It has been several weeks since I have been able to post anything. I had knee surgery about four weeks ago to stop a problem with the dislocation of the kneecap. During this time, I have thought a lot about things; I have had a lot more time to contemplate, to think, and to ponder (this may be because crutches increases the amount of travel time between places). I have noticed a couple curious things about humans that has been very interesting.
First, in general, most people are willing to serve and to help when they see an apparent need. On crutches, it is a bit more difficult to do simple things, such as open a door and walk through it, or to carry a plate of food over to a table. I have noticed that most people I have met, on this college campus, are willing to open doors for me. Some have even waited 10-15 seconds for me to crutch to the door: to a kid on crutches who’s just gone up 50+ stairs, that means everything. Many have offered to do simple things like carry a bag, books, or a plate of food. There has been a few exceptions, once occurred as I was passing out of a building with two sets of doors. I pushed open one door and kind of stumbled, and as I was about to approach the second door, a man slipped through an adjacent door and opened it up just enough for him to pass through, and purposefully leaving the door to close too quickly for a kid on crutches to go through. Apparently, someone is in too much of a rush to open a door for a kid on crutches. This, however, has been the exception, and I have been pleased with the kindness and willingness of our race to help someone in need.
But the biggest thing, my own pride and difficulty in accepting help. I feel like I am a person who is willingly to serve and help others and sometimes will go so far as to do something to serve even if the person says no. But, it has been difficult for me to accept help and service from others when I am the one who is in need. I live about a mile away from campus and, prior to surgery, I walked to and from campus. This is also because I do not have a car. Now, after surgery, a walk to campus or back from campus, at any time, has been complicated with sore arms, painful armpits, and a throbbing knee. I have been blessed to have roommates and friends who have given me rides, and a group of girls who made it very clear that I was never to walk home, but that I was to call them. It has been so hard for me to accept help, or to call and ask when they have already offered. Also, it is compounded with the fact that this is my fourth week on crutches and after that amount of time I have begun to feel even worse about asking them.

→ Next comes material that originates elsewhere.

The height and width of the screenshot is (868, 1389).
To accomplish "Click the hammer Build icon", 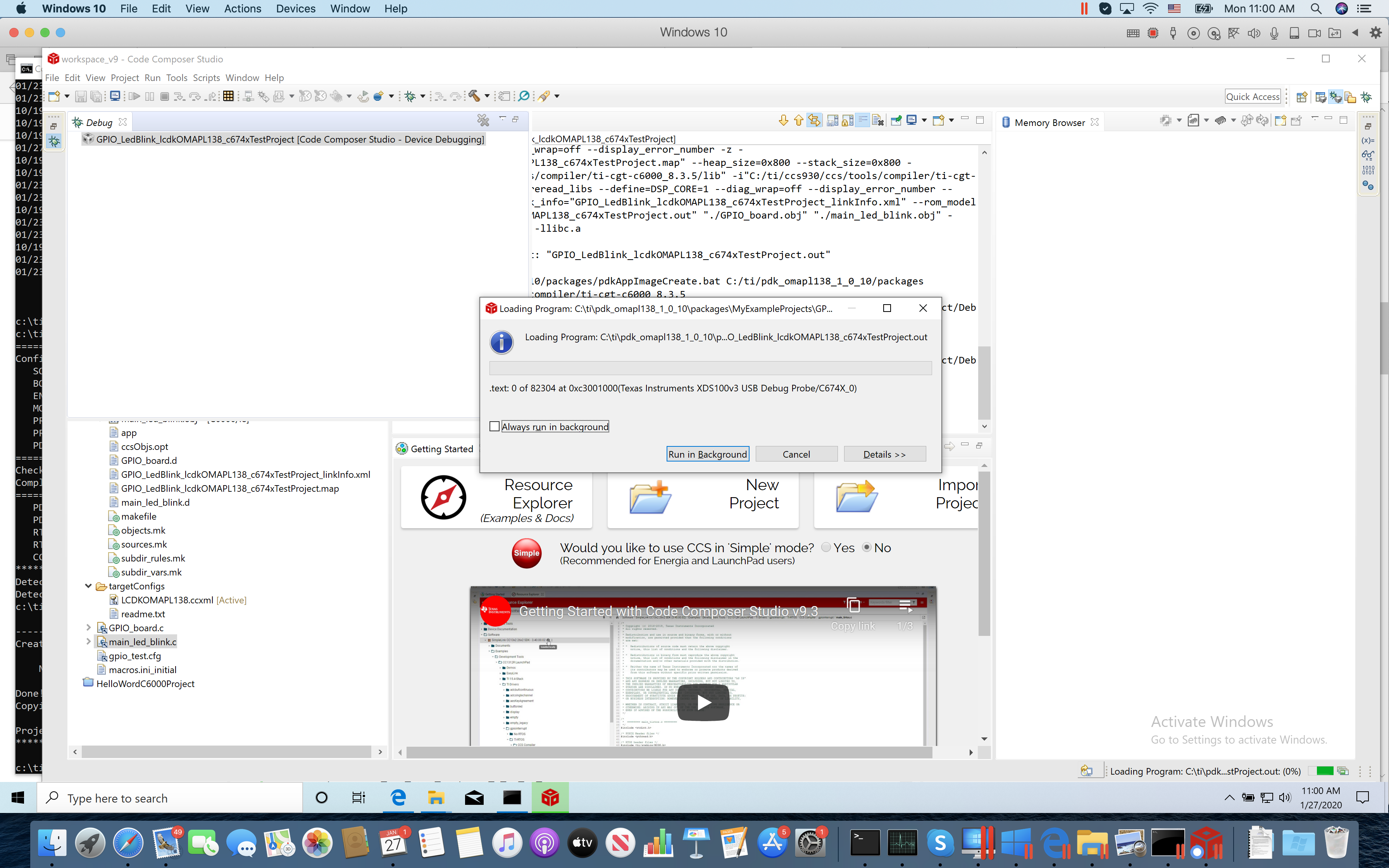I will pos(474,96).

I feel like I have learned humility and the not to rely wholly on myself. Also, I have realized that in order to serve, there must be one who IS served: I have just happened to be that one. There is a joy that is felt as we serve others, and if I reject their help and do not allow them to serve, then I hold them back from feeling that joy. Moreover, I can feel that joy of being served as someone holds open a door, rather than refusing help and fueling my pride and struggling to open a door by myself. There is a feeling and bond that is shared by the one who serves and the one who is served and I must be willing to allow that relationship and bond to be had.